Which one of the following pharmacologic agents is most appropriate for the specific management of this patient’s condition?
- A. Cyproheptadine
- B. Dantrolene
- C. Lorazepam alone
- D. Acetaminophen
- E. Ceftriaxone and Vancomycin
Explanation
The correct answer is:
- B. Dantrolene
Detailed Analysis
Diagnosis: The clinical presentation is classic for Neuroleptic Malignant Syndrome (NMS).
- Key Features: History of antipsychotic use (schizophrenia treatment), hyperthermia (>40°C), autonomic instability (tachycardia, labile BP), altered mental status, and severe muscle rigidity (“lead-pipe”).
- Pathophysiology: Dopamine D2 receptor blockade in the nigrostriatal pathway and hypothalamus.

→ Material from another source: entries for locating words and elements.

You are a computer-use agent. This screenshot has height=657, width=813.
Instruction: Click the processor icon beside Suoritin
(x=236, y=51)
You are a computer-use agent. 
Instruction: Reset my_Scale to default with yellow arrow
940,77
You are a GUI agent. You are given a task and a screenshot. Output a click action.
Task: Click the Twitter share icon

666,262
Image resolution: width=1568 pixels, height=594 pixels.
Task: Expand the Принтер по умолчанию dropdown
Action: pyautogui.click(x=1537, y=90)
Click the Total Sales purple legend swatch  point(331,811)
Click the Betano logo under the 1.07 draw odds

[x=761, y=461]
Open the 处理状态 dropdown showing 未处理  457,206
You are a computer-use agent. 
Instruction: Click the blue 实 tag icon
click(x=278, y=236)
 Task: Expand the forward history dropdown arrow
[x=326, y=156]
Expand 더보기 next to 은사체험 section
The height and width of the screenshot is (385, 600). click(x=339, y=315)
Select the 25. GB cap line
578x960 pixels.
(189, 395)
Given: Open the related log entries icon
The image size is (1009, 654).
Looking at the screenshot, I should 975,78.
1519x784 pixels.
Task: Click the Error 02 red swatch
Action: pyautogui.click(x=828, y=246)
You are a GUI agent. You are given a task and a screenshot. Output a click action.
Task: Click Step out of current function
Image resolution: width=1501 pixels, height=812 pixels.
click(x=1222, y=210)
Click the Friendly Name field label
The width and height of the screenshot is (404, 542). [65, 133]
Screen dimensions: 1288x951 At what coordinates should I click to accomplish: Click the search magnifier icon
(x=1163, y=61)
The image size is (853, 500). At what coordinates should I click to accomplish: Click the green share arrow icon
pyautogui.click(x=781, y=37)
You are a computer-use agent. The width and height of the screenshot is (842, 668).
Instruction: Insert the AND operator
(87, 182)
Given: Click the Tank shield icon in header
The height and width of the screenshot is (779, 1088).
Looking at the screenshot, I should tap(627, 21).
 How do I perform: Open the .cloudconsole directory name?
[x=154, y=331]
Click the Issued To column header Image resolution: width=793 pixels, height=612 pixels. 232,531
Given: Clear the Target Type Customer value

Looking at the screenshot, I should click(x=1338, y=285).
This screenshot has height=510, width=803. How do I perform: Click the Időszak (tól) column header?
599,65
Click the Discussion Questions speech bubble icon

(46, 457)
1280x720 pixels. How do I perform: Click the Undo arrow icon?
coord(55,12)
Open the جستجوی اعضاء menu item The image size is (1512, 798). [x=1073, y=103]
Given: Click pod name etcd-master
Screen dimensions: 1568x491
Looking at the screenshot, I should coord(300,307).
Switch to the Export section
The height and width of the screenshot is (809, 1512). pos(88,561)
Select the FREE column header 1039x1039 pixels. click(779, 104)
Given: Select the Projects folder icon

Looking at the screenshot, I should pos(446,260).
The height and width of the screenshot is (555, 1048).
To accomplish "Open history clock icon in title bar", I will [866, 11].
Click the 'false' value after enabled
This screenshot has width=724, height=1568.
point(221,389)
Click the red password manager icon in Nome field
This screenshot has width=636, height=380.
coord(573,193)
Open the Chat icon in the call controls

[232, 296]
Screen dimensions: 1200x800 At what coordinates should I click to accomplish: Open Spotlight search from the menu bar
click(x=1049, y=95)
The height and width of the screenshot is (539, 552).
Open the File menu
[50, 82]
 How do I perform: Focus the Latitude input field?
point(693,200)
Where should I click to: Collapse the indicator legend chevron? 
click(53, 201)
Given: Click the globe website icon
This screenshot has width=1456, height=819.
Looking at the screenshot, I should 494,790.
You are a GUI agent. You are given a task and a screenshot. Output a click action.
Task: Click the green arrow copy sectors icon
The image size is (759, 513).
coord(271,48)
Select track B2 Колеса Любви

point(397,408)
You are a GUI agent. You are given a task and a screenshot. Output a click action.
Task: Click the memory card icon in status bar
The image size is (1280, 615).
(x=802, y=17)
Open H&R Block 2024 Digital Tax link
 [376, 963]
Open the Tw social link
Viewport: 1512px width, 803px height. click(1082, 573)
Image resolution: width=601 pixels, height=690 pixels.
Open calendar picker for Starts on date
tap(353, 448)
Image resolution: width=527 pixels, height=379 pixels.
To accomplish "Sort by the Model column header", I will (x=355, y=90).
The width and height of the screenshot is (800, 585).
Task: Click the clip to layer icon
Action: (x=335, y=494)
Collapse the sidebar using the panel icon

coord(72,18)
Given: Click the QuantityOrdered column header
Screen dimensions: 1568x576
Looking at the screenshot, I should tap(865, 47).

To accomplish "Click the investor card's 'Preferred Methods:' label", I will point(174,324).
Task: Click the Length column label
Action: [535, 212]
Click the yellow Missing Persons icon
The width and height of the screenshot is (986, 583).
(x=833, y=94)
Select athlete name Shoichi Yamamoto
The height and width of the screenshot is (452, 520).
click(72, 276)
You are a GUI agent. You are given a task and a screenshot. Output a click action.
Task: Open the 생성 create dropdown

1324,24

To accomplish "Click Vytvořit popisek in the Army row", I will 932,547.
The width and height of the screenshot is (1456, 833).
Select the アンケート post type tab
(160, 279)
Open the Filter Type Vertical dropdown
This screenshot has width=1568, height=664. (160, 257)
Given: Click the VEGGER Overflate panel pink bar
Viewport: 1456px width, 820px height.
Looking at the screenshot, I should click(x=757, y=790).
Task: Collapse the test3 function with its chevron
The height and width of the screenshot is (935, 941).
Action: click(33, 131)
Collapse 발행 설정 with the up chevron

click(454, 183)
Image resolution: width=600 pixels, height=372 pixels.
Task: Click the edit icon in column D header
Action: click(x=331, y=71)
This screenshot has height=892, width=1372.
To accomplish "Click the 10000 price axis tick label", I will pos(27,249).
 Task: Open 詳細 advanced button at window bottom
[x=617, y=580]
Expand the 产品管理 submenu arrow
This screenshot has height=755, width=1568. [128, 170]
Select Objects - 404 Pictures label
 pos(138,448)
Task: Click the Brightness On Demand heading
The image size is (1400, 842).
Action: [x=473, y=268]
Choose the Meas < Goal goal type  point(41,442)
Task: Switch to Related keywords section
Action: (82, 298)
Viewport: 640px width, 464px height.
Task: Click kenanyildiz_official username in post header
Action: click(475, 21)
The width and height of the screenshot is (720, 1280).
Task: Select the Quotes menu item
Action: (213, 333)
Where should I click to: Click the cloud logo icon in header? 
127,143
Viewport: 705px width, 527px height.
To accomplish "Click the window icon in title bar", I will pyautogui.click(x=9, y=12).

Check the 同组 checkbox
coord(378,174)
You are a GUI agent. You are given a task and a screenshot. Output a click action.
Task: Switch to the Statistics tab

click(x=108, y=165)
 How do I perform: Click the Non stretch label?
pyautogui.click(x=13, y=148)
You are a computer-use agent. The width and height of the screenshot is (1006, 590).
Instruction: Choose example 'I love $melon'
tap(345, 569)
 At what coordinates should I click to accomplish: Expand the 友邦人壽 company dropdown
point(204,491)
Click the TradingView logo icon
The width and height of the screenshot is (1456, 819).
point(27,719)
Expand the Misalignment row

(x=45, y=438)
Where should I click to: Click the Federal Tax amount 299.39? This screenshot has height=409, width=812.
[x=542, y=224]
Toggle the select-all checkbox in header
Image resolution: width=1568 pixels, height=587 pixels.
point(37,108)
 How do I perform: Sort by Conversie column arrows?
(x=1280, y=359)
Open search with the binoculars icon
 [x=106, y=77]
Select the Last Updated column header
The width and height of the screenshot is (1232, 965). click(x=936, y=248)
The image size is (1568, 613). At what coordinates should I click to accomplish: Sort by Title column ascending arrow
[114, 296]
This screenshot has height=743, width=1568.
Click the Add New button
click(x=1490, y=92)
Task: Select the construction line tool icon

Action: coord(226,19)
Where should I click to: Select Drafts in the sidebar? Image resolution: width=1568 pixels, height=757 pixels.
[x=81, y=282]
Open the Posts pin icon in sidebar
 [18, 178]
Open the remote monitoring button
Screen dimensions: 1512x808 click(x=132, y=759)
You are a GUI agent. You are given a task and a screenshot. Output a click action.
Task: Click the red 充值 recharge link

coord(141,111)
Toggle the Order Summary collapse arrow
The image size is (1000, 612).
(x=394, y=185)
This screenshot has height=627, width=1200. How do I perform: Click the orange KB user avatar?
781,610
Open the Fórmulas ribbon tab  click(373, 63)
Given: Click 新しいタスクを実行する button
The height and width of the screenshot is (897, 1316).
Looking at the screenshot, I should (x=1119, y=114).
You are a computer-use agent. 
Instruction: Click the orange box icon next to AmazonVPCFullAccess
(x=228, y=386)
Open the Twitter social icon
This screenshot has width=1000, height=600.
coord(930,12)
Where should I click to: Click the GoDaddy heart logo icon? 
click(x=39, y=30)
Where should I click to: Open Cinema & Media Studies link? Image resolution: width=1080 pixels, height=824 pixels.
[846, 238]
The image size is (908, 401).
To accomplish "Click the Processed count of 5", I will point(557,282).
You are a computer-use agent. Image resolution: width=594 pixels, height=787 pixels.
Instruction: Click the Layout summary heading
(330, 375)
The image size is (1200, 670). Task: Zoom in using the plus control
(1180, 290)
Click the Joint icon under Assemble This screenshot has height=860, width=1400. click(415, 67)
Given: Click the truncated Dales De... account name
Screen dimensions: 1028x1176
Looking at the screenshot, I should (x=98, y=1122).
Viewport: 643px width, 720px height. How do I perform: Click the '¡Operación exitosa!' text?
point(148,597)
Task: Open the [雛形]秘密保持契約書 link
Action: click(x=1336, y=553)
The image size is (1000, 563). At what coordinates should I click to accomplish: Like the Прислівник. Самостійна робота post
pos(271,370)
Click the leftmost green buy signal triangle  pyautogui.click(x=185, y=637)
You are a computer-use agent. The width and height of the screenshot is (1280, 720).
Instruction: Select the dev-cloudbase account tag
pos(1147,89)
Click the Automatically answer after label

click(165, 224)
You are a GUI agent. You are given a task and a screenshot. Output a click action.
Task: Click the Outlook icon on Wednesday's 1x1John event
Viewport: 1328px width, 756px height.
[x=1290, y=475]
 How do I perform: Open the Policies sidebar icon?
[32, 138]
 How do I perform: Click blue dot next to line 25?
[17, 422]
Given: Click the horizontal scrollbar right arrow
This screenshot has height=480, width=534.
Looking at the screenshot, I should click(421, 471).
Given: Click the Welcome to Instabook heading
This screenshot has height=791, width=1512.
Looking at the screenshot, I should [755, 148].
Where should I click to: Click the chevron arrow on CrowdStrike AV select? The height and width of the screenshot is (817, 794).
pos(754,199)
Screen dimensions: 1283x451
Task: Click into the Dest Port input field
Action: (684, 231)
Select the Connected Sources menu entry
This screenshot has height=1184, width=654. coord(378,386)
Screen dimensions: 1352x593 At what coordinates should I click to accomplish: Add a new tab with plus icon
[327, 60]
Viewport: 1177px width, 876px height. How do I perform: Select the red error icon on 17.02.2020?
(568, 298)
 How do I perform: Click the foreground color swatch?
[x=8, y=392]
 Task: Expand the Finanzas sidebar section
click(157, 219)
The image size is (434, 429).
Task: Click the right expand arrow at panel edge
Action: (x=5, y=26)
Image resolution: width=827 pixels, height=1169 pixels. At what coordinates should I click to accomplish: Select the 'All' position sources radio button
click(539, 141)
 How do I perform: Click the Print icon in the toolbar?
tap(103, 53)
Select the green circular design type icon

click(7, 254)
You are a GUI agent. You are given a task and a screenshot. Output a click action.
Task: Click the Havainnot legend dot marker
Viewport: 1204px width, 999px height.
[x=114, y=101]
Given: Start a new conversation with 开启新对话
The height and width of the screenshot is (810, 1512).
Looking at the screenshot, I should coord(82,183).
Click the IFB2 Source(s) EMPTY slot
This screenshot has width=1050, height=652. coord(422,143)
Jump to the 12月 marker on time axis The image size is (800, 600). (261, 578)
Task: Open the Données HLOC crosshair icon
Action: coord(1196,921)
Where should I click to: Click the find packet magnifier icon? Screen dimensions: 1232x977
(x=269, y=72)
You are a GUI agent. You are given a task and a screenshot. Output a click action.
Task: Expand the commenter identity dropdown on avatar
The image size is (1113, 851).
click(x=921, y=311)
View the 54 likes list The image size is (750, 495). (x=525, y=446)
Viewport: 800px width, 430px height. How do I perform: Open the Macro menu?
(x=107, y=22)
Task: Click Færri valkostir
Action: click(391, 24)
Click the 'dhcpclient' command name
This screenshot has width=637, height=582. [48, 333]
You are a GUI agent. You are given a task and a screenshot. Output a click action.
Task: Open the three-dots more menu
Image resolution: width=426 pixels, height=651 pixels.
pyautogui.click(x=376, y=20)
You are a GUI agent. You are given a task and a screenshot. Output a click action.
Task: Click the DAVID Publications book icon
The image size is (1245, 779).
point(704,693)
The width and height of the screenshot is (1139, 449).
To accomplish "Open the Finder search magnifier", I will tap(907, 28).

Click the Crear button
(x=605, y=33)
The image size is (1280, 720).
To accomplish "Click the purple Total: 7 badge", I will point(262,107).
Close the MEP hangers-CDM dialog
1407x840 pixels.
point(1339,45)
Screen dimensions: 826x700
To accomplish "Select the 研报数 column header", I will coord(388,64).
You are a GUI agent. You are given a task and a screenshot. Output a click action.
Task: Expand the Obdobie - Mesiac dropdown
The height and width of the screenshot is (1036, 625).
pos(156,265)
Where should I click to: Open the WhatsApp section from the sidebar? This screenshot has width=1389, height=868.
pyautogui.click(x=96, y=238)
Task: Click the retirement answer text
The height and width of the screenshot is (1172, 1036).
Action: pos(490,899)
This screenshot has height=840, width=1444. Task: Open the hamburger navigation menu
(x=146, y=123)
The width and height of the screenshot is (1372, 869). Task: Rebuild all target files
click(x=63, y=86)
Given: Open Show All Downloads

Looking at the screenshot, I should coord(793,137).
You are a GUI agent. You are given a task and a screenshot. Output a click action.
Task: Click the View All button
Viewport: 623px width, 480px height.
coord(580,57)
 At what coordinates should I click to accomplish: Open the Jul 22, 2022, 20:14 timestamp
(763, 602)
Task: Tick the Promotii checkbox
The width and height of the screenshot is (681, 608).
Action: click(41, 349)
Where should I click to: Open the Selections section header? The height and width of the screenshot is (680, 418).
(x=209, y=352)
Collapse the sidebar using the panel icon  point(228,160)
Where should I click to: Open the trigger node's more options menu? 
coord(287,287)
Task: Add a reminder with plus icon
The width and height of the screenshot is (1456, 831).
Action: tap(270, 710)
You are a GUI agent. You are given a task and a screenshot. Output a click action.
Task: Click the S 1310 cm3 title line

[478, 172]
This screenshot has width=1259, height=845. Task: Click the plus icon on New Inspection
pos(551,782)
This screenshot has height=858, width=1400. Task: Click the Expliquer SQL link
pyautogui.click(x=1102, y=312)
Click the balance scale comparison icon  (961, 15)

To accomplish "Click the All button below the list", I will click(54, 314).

Why B is correct: Dantrolene is a direct-acting skeletal muscle relaxant used to treat malignant hyperthermia and NMS. It reduces heat production by inhibiting calcium release from the sarcoplasmic reticulum. Bromocriptine (a dopamine agonist) is also used.
Why other options are incorrect:
- A. Cyproheptadine: This is the treatment for Serotonin Syndrome. While Serotonin Syndrome shares features like fever and altered mental status, it typically presents with hyperreflexia and clonus, not lead-pipe rigidity and hyporeflexia.
- C. Lorazepam: Benzodiazepines are used for agitation in NMS but are supportive. They are not the specific antidote for the underlying rigidity and hyperthermia mechanism, though they are often used adjunctively.
- D. Acetaminophen: This treats fever by resetting the hypothalamic set-point. In NMS, the hyperthermia is due to muscular heat production, not a set-point change. Antipyretics are generally ineffective.
- E. Ceftriaxone and Vancomycin: These are empiric antibiotics for meningitis/sepsis. While infection is a differential, the specific findings of lead-pipe rigidity and recent antipsychotic changes strongly point to NMS.
References
- Medical Council of Canada. MCCQE Part I Objectives: Fever. Available at mcc.ca.
- Public Health Agency of Canada. Canadian Guidelines on Lyme Disease.
- Committee to Advise on Tropical Medicine and Travel (CATMAT). Canadian Recommendations for the Prevention and Treatment of Malaria.
- Harrison’s Principles of Internal Medicine, 21st Edition. Chapter: Fever and Hyperthermia.
- Toronto Notes 2024. Infectious Diseases & Internal Medicine Sections.